The standard at 29 CFR 1910.93(c) pertains to air contaminants, and sets forth certain limits within which employees shall be exposed to various materials.   The citation issued October 3, 1973, set forth findings that employees were exposed to dust in concentrations exceeding the limits permitted under the standard.   At the time of the reinspection Mr. Roberts found upon further testing that employees were exposed to dust concentrations in excess [*13]   of those found during the original inspection.

The evidence in this record establishes that respondent did nothing to reduce the concentration of dust.

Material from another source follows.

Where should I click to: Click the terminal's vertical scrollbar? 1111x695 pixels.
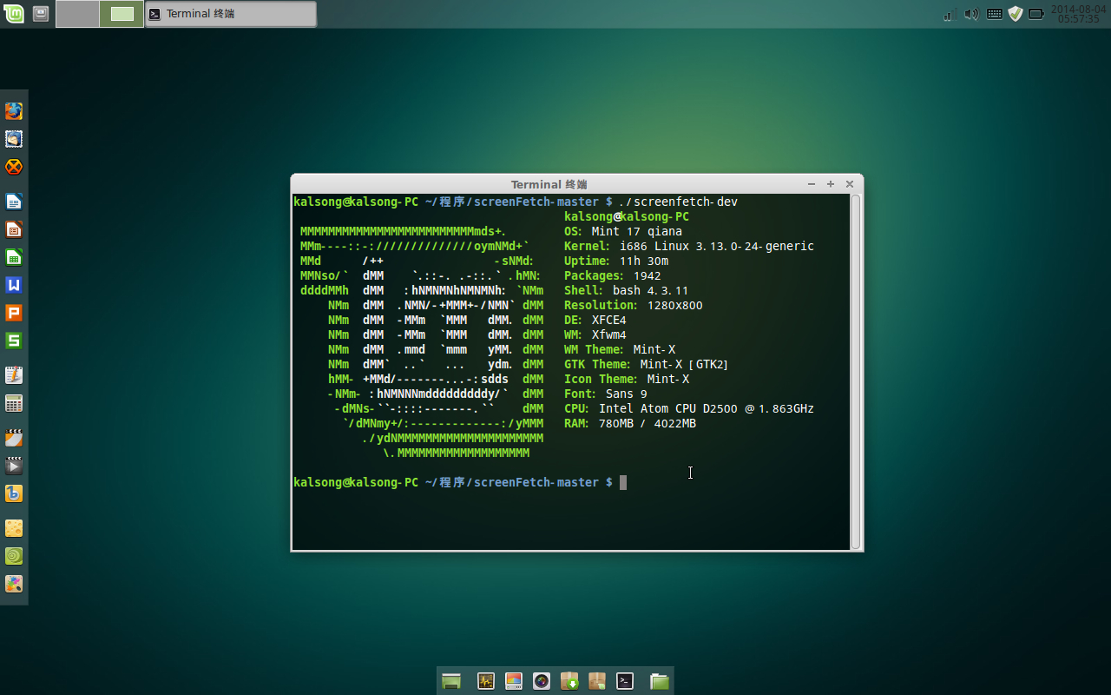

Further, it is not disputed that the dust concentrations were actually found to be higher upon reinspection.

On the basis of the evidence, and pursuant to the provisions of section 17(j) of the Act it is concluded that the proposed additional penalty of $1,340 is reasonable and appropriate.

FINDINGS OF FACT

1.   Penn-Dixie Industries, Inc., is a corporation having a plant and doing business among other places at Richmond City, Tennessee, where it is engaged in the business of manufacturing cement and mortar mix.

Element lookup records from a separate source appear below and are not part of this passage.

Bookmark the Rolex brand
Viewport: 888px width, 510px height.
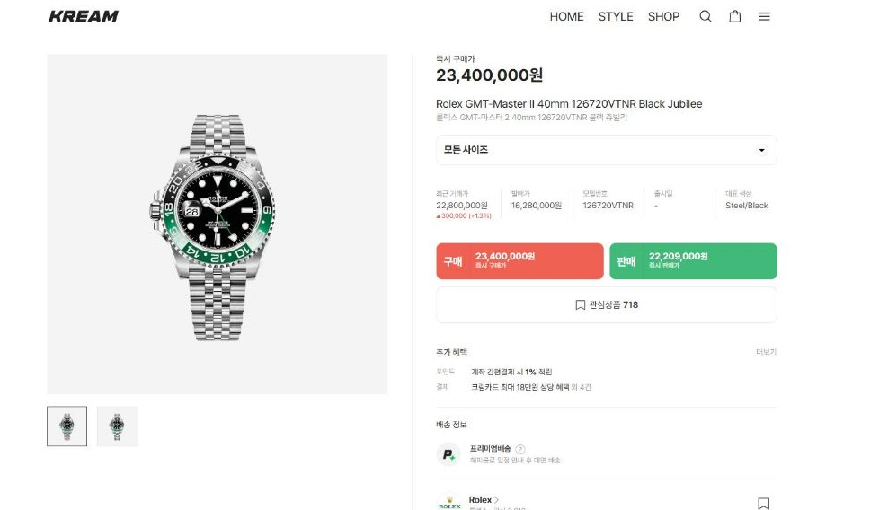[763, 503]
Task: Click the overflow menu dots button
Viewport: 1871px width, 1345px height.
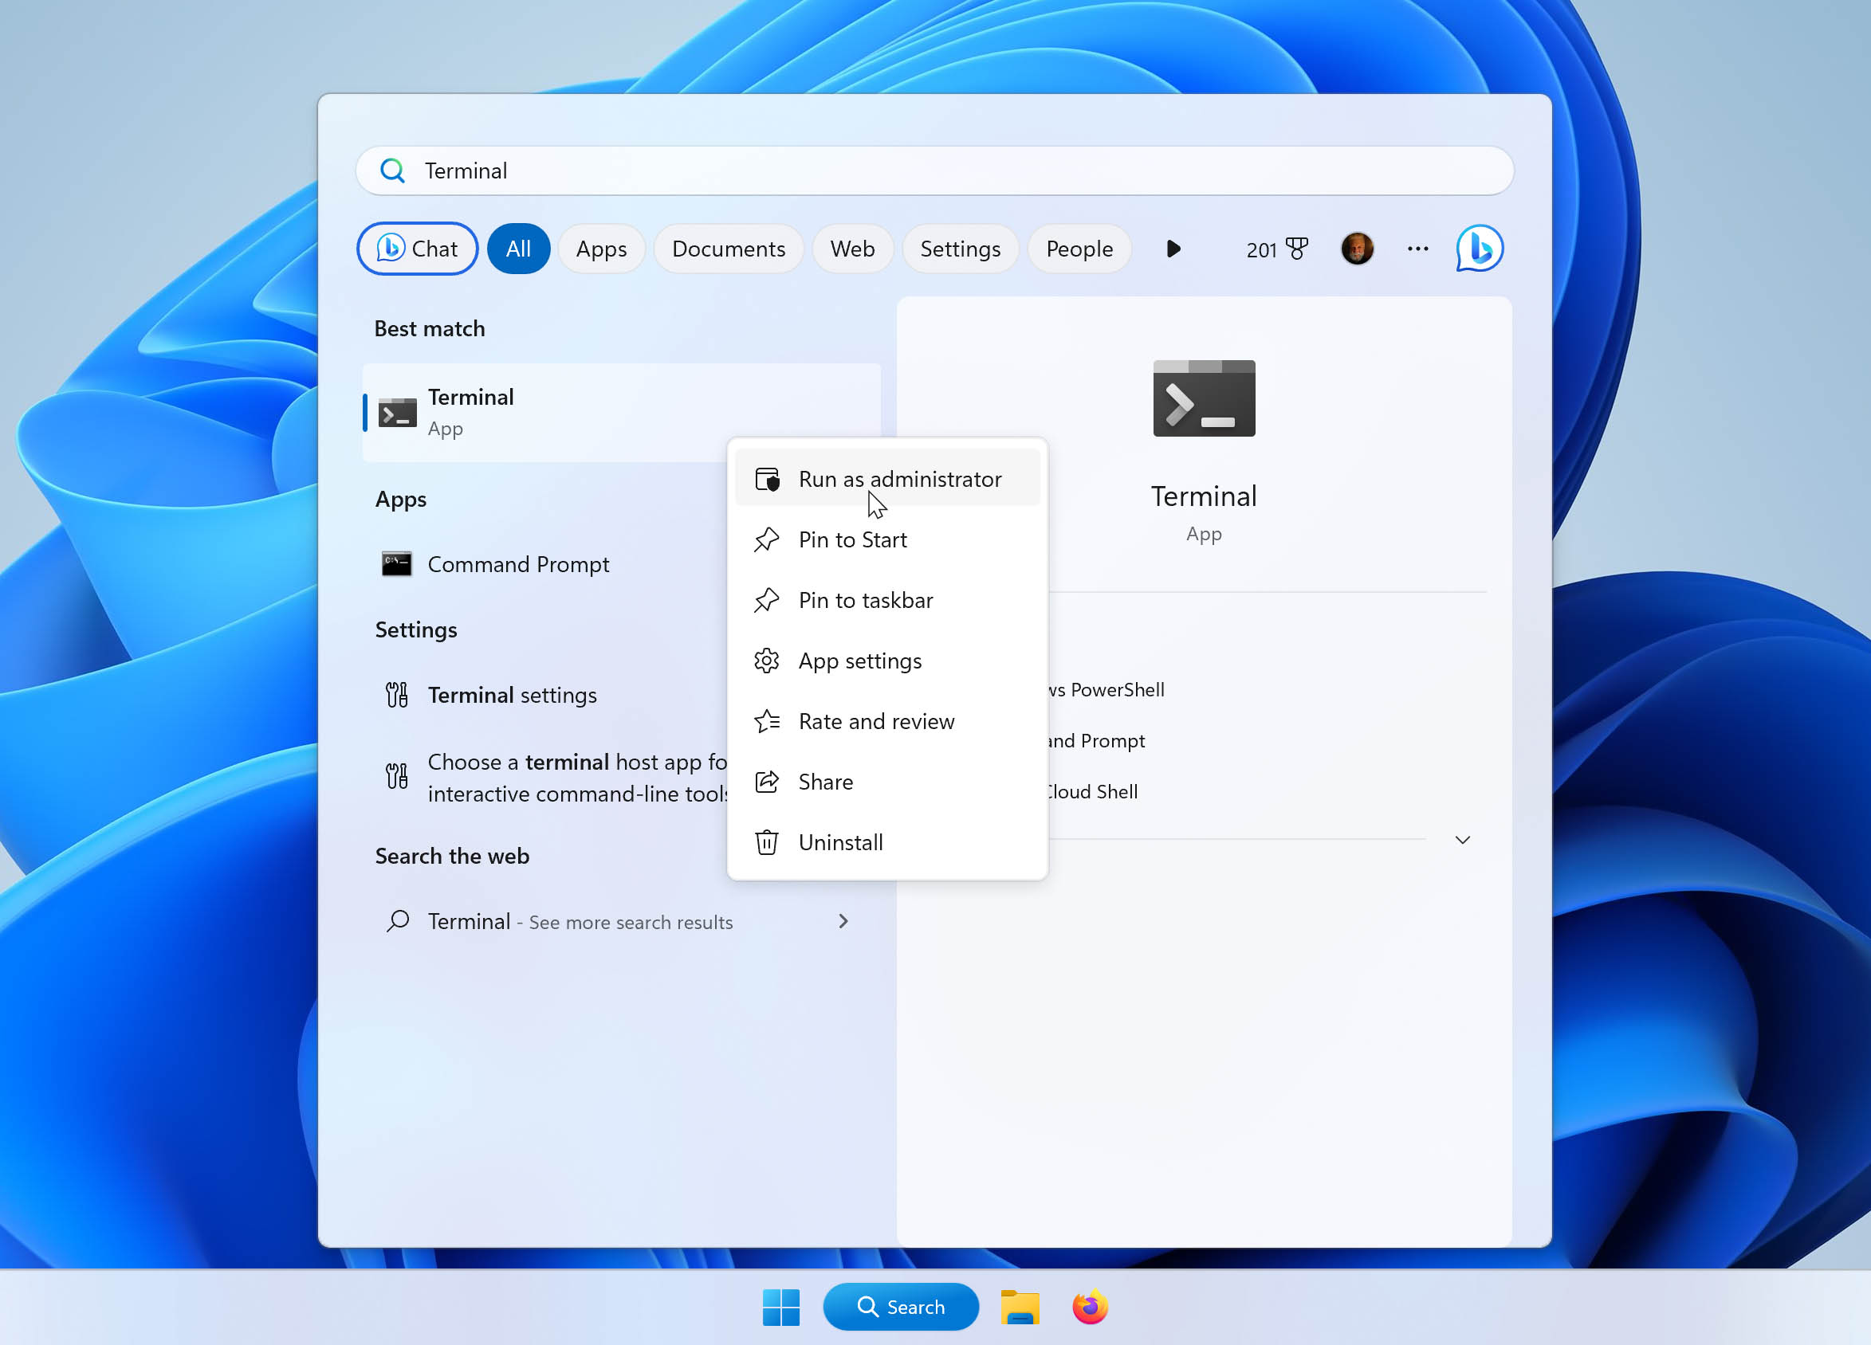Action: click(1419, 248)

2.   On September 11, 1973, and June 6, 1974, an authorized representative of the Secretary of Labor conducted inspections of respondent's aforesaid workplace.

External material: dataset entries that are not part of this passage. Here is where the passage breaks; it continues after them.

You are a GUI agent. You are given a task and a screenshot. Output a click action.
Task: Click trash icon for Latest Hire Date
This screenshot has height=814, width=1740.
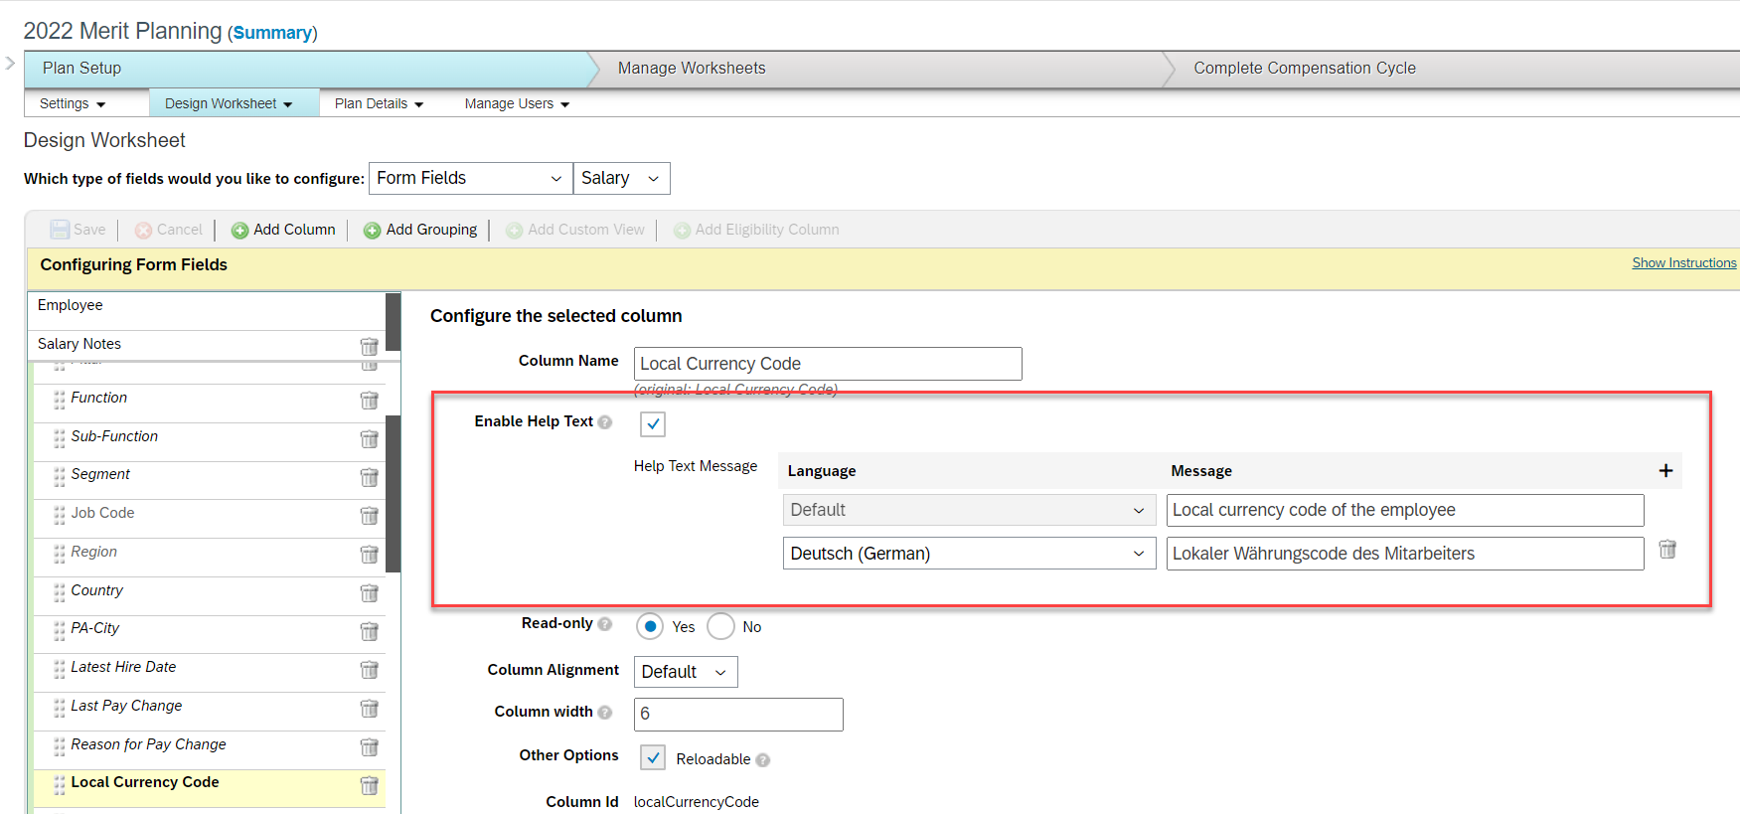[x=369, y=670]
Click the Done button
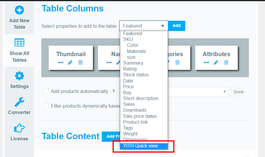The image size is (265, 157). pyautogui.click(x=238, y=92)
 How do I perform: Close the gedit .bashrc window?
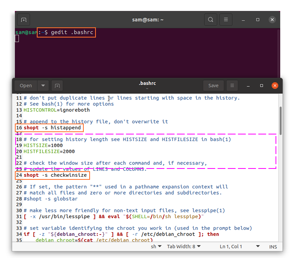pyautogui.click(x=275, y=86)
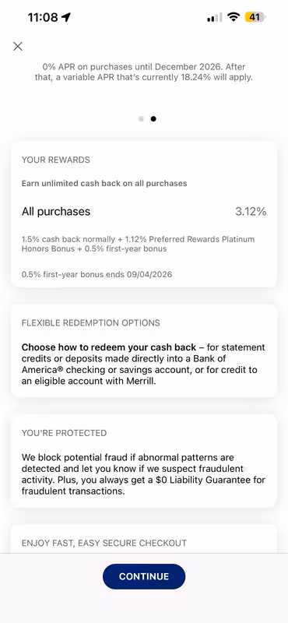This screenshot has height=623, width=288.
Task: Tap the battery indicator in status bar
Action: [256, 17]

3.   As a result of the inspection on September 11, 1973, a citation was issued respondent on October 3, 1973, alleging violation of the standard at 29 CFR 1910.93(c).   The citation notified the respondent that such violation was to be corrected no later than June 1, 1974.

4.   No notice of contest was filed by respondent contesting the alleged violations set [*14]   forth in the citation of October 3, 1973.

5.   As a result of the inspection on June 6, 1974, a notification of failure to correct alleged violation and of proposed additional penalty was issued on June 18, 1974.

6.   On June 6, 1974, respondent filed a request for an extension of time within which to correct the violation of the standard at 29 CFR 1910.93(c), and on August 28, 1974, filed a notice contesting the proposed additional penalty for failure to correct said violation.

7.   Respondent did nothing to reduce the concentrations of dust during the period provided for such purpose.   Upon reinspection, however, the levels of dust concentration to which employees were exposed actually exceeded those levels found during the original inspection.

CONCLUSIONS OF LAW

1.   Penn-Dixie Industries Inc., at all times pertinent hereto, was an employer engaged in a business affecting commerce within the meaning of section 3(5) of the Occupational Safety and Health Act of 1970, and the Commission has jurisdiction of the parties and subject matter herein, pursuant to section 10(c) of the Act.

2.   Respondent is, and at all times pertinent hereto required to comply with safety and health [*15]   regulations promulgated by the Secretary pursuant to section 6 of the Act.

3.   The proposed additional penalty for failure to correct the violation of the standard at 29 CFR 1910.93(c) was determined in a manner consistent with section 17(j) of the Act and is deemed reasonable and proper.

ORDER

Upon the basis of the foregoing findings of fact and conclusions of law, and upon the entire record, it is

ORDERED:

The proposed additional penalty in the sum of $1,340.00 is hereby assessed.

Dated this 24th day of February, 1975.